• What you have to do: All pictures should be dropped, and only the lines from the top of the entries below through the line containing "Viewport: 1167px width, 527px height." repeated exactly, both ends included.

• Data records:

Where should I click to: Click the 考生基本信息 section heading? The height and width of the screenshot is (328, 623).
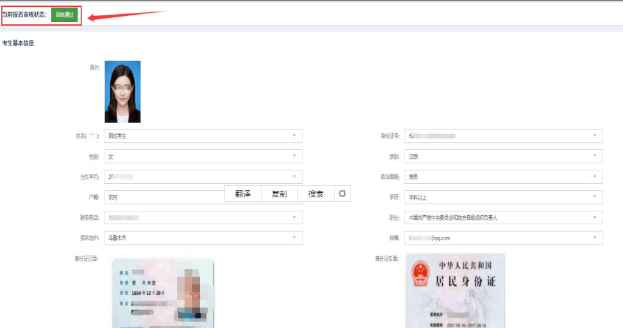pyautogui.click(x=18, y=44)
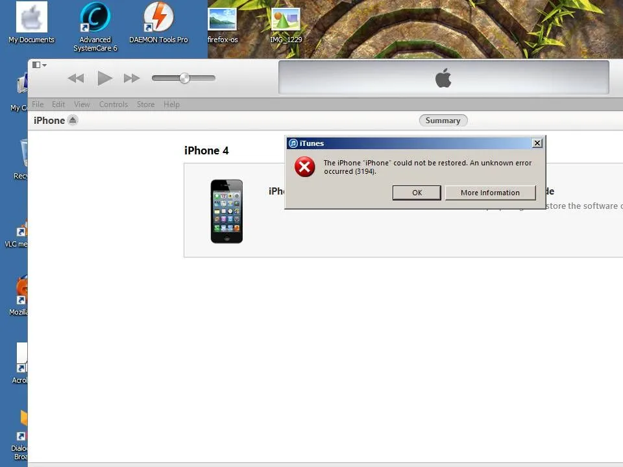
Task: Select the firefox-os desktop image file
Action: pyautogui.click(x=223, y=19)
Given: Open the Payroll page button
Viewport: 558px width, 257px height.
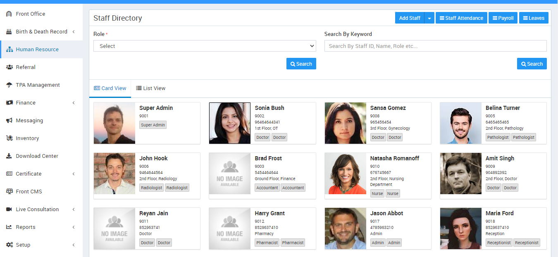Looking at the screenshot, I should point(503,18).
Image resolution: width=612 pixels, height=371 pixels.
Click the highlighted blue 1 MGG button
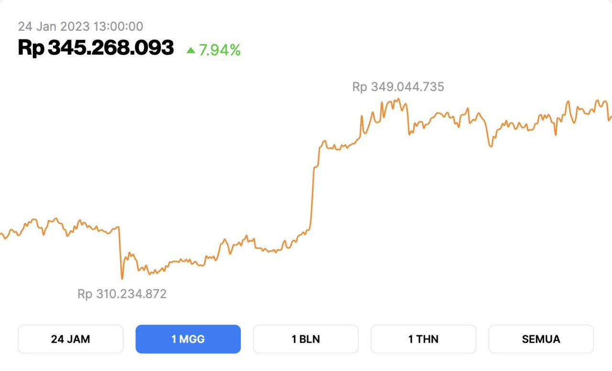point(188,338)
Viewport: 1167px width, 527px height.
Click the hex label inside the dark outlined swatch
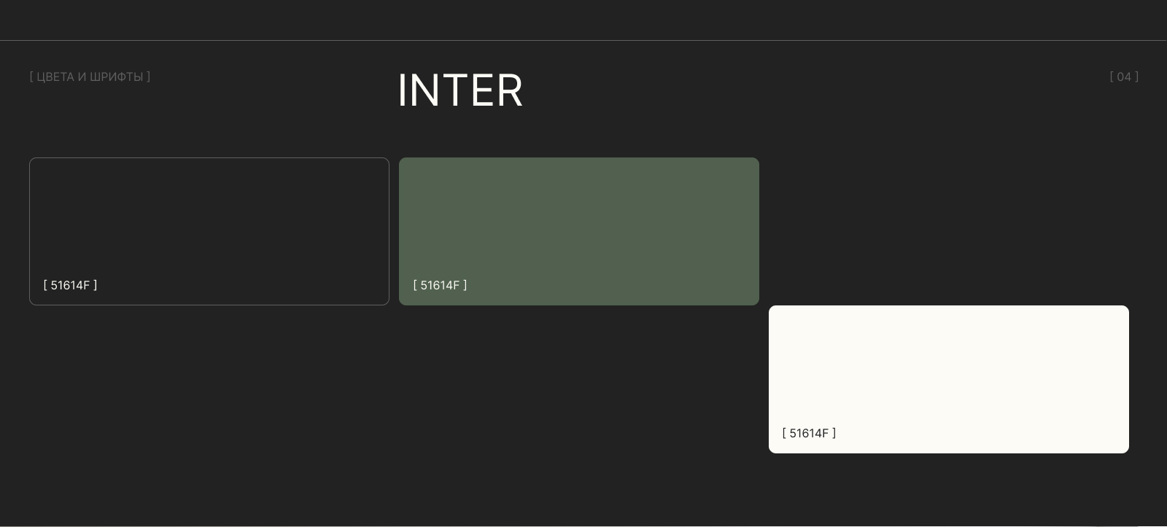coord(70,285)
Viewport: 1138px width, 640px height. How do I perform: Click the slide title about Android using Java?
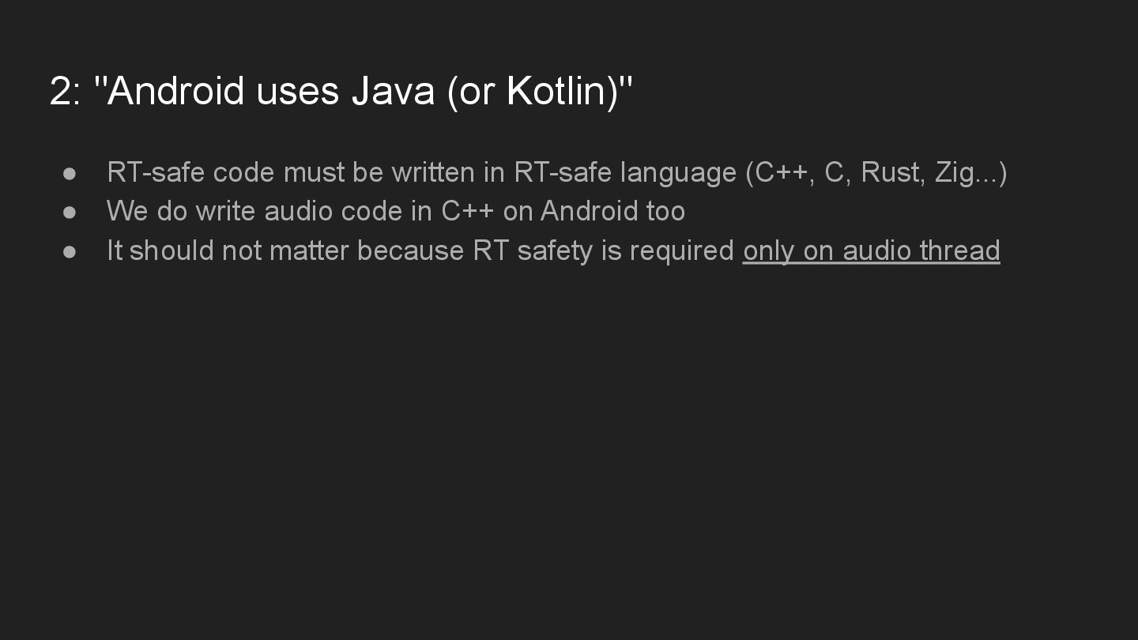tap(341, 91)
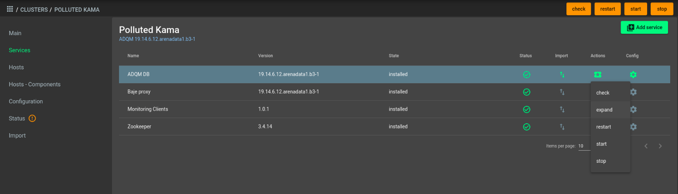The width and height of the screenshot is (678, 194).
Task: Go to previous page arrow
Action: 646,146
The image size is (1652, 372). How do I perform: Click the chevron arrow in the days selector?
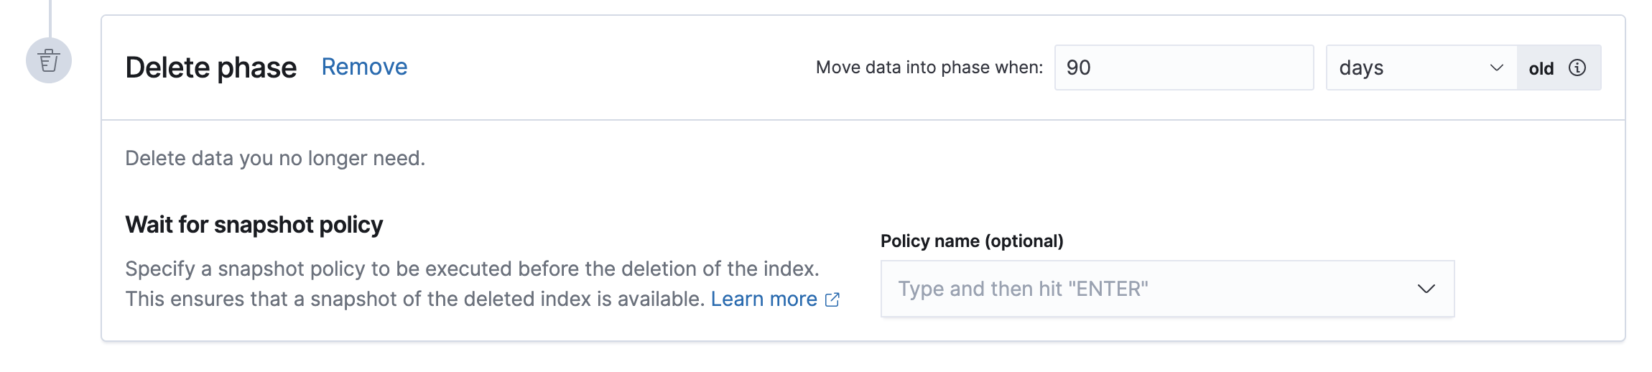tap(1497, 68)
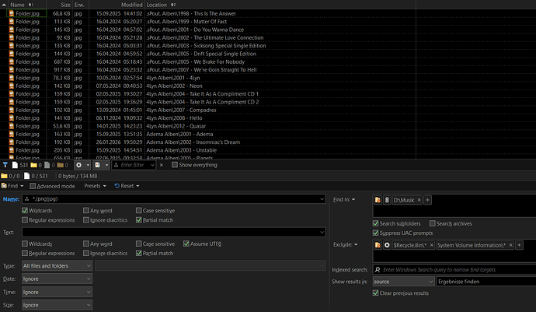536x312 pixels.
Task: Click the filter funnel icon in status bar
Action: [6, 165]
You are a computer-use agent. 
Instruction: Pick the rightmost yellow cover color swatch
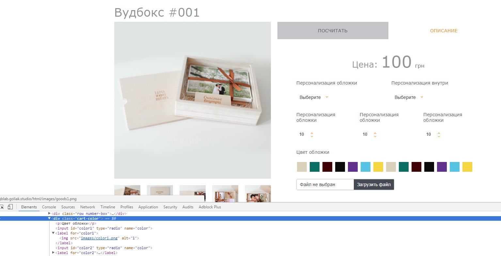(467, 167)
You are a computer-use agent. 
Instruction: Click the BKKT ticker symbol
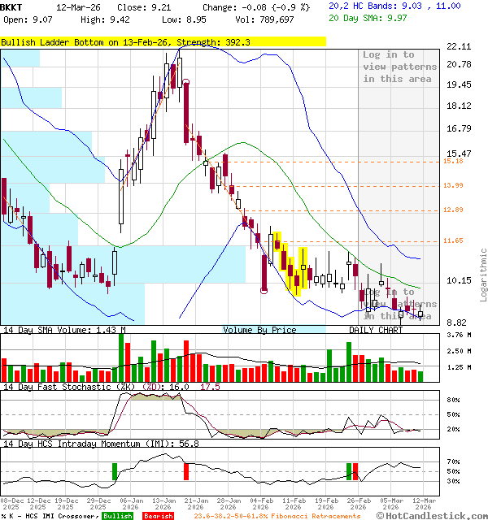point(12,6)
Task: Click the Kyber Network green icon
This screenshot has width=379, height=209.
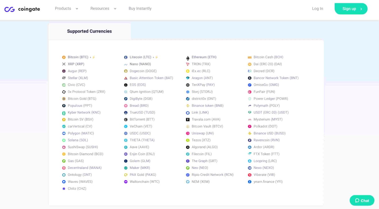Action: click(x=64, y=113)
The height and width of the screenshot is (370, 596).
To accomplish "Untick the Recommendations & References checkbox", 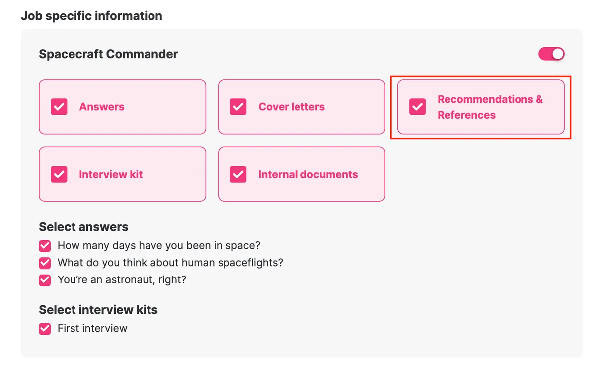I will (417, 107).

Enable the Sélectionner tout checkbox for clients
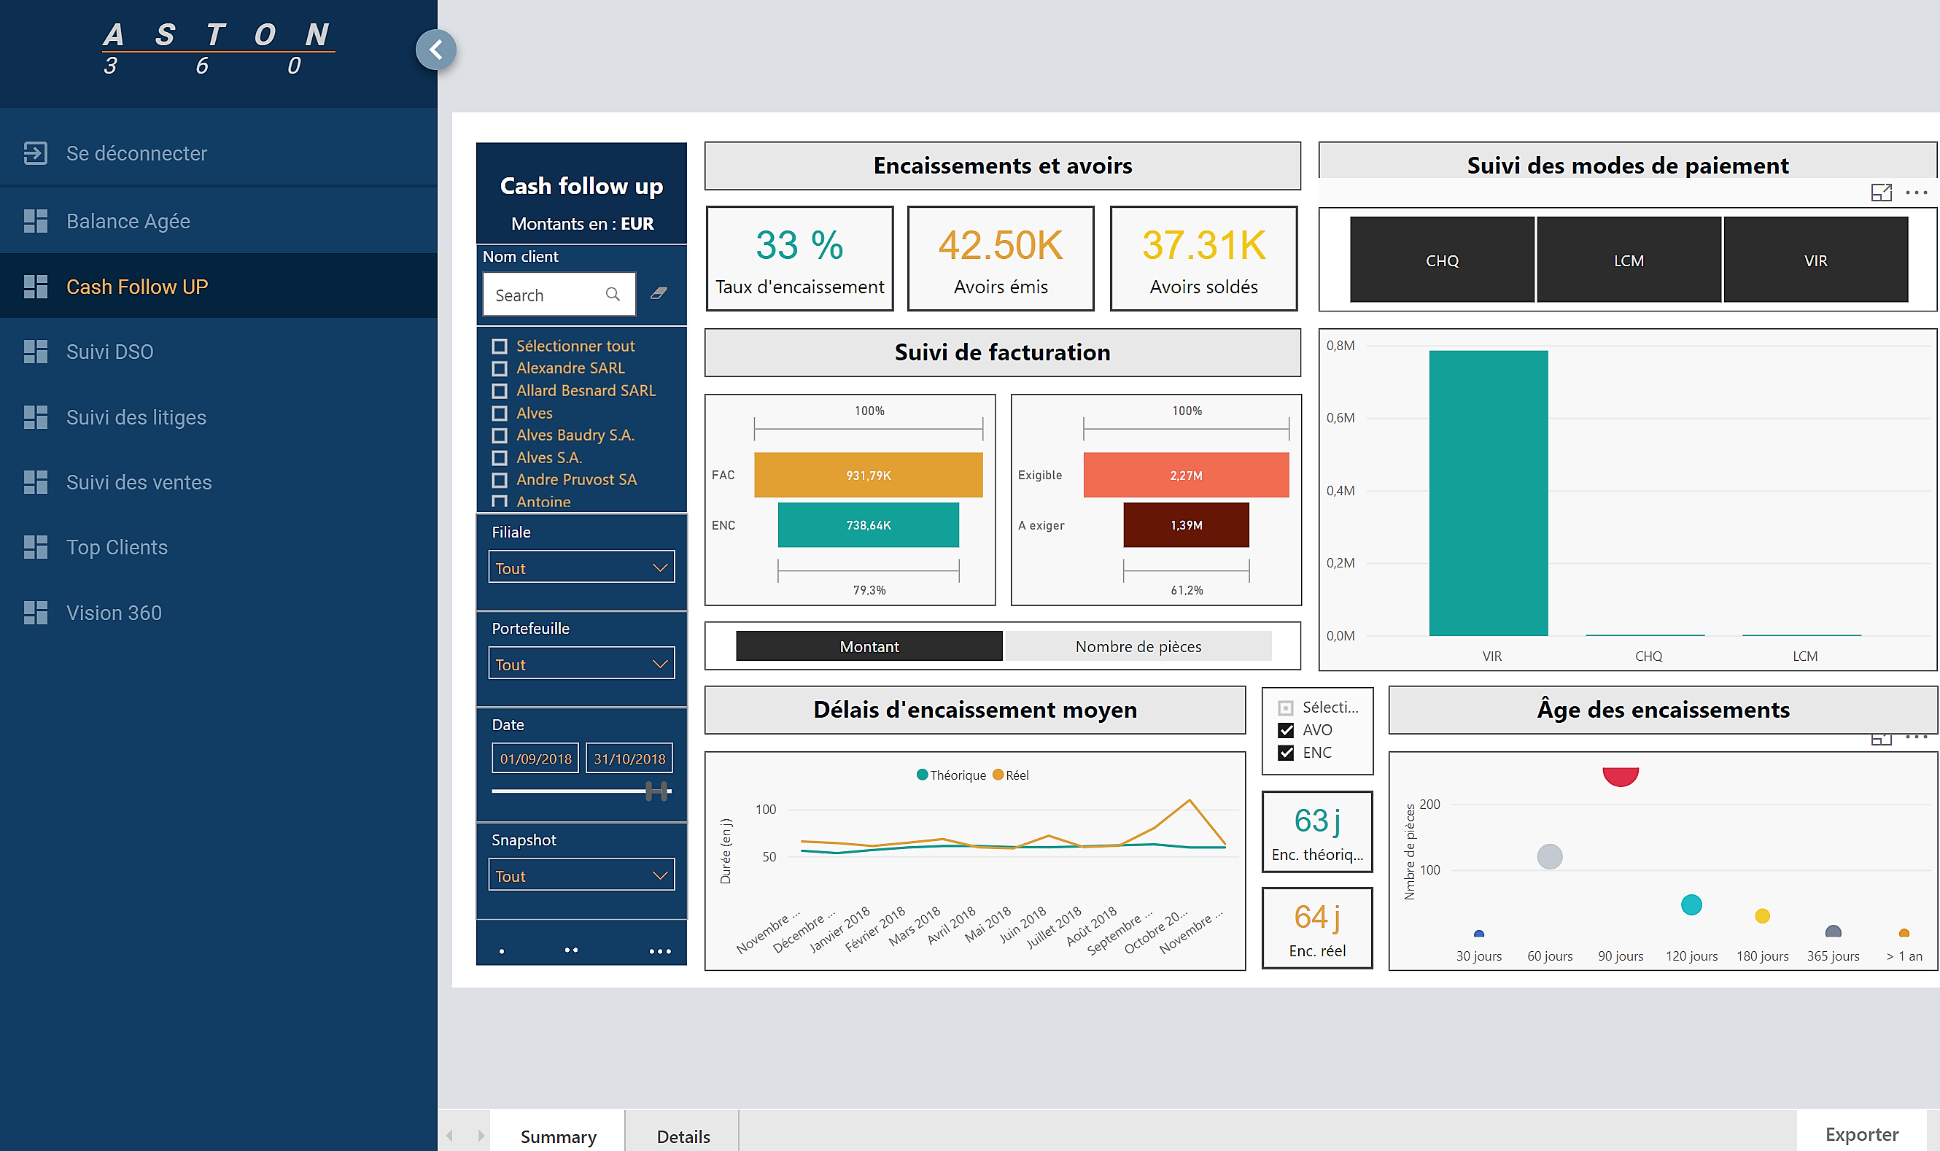click(x=497, y=345)
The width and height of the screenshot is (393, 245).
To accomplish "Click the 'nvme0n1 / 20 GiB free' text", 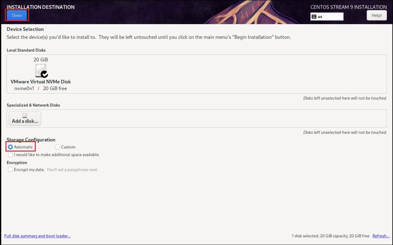I will coord(41,89).
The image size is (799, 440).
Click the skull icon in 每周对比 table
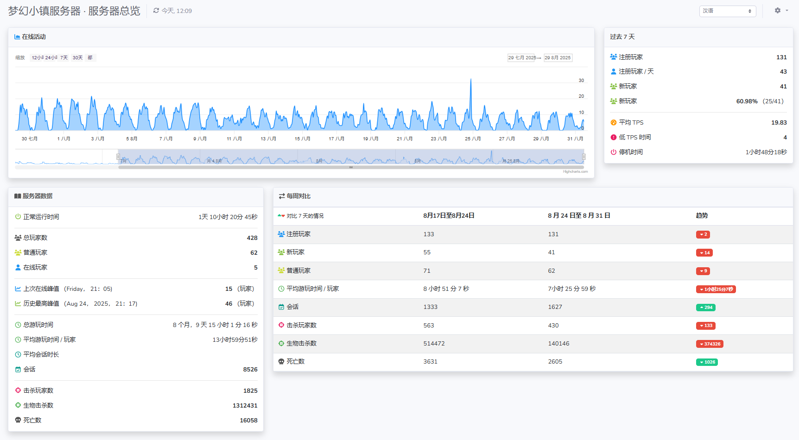click(x=281, y=362)
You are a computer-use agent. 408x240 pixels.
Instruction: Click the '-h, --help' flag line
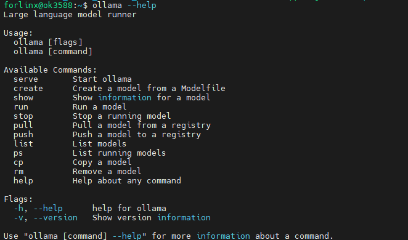(38, 209)
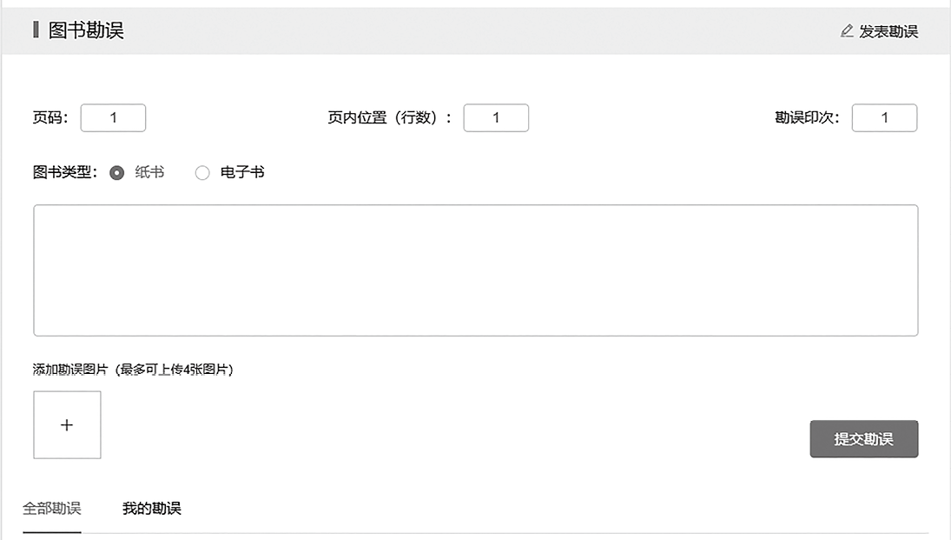951x540 pixels.
Task: Focus the 勘误印次 input field
Action: point(884,118)
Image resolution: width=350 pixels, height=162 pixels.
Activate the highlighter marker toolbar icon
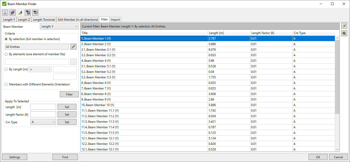20,12
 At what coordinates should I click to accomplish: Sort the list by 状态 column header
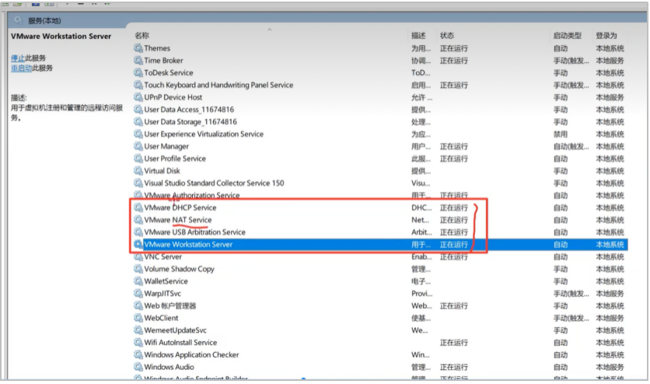point(447,36)
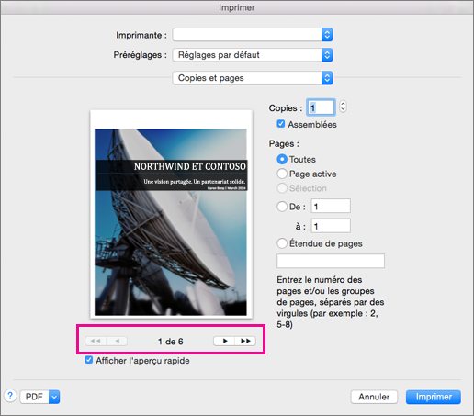This screenshot has width=474, height=416.
Task: Cancel printing with Annuler button
Action: pyautogui.click(x=374, y=397)
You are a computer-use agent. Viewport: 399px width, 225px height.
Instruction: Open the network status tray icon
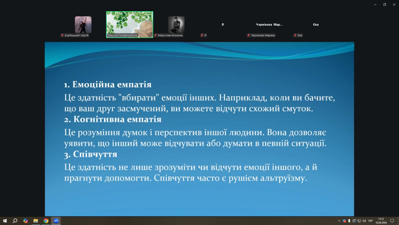(359, 221)
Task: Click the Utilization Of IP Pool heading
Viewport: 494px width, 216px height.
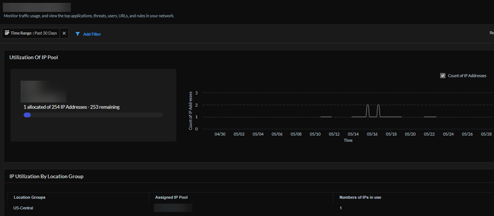Action: pos(34,58)
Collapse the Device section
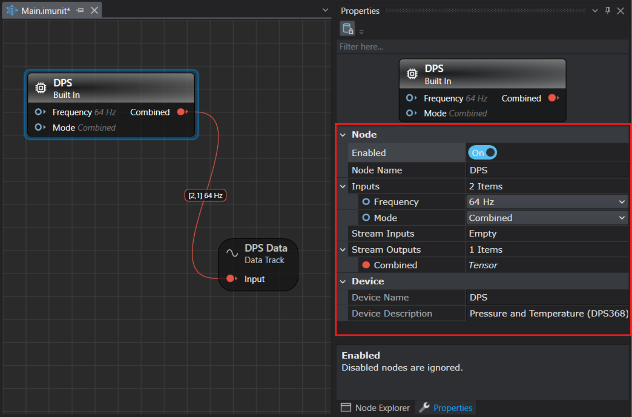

• Finished task:
Where should I click to: Click the 考生基本信息 section heading? The height and width of the screenshot is (328, 623).
pyautogui.click(x=18, y=44)
Task: Select the firefox-os desktop image file
Action: pyautogui.click(x=223, y=19)
Given: Open the Payroll page button
Viewport: 558px width, 257px height.
Looking at the screenshot, I should point(503,18).
Image resolution: width=612 pixels, height=371 pixels.
Click the highlighted blue 1 MGG button
point(188,338)
Viewport: 1167px width, 527px height.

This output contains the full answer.